Mężczyźni, którzy zostali ojcami zanim skończyli 22 lata są o 26 proc. bardziej zagrożeni śmiercią w średnim wieku w porównaniu do swoich rówieśników, którym pierwsze dziecko urodziło się, gdy mieli 25–26 lat – obliczyli naukowcy po przeanalizowaniu danych ponad 30 tys. Finów urodzonych w latach 1940 – 1950.
Ryzyka przedwczesnego zgonu nie zaobserwowano w grupie badanych, którzy zostali ojcami w wieku 27–29 lat. Z kolei spłodzenie pierwszego potomka w wieku 30–44 lat wiązało się z niższym o 25 proc. ryzykiem zgonu w średnim wieku.

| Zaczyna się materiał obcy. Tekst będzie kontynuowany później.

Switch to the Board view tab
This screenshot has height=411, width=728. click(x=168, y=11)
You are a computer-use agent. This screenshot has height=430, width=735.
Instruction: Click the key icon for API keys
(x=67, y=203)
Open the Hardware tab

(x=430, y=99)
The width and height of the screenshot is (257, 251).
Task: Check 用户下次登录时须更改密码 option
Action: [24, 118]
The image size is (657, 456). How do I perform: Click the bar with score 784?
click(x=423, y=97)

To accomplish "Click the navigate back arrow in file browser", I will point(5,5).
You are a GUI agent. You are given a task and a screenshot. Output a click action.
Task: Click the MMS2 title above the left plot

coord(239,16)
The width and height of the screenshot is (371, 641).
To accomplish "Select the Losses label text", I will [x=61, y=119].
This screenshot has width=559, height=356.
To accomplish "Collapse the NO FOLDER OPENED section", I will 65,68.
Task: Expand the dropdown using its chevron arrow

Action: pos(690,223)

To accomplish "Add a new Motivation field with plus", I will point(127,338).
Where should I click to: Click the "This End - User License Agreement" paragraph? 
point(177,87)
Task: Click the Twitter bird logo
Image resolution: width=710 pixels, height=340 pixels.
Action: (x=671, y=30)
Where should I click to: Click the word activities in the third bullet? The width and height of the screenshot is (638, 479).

Co ciekawe, podobne wyniki uzyskano ograniczając analizę do mężczyzn, którzy mieli w badanej grupie brata. Autorzy badania sugerują, że związek między ojcostwem w młodym wieku a wyższym ryzykiem przedwczesnego zgonu może mieć charakter przyczynowo-skutkowy. Łączenie ról męża/partnera i ojca jest dla młodszych mężczyzn źródłem ogromnego stresu natury zarówno psychologicznej jak i ekonomicznej, co nie pozostaje bez wpływu na ich zdrowie.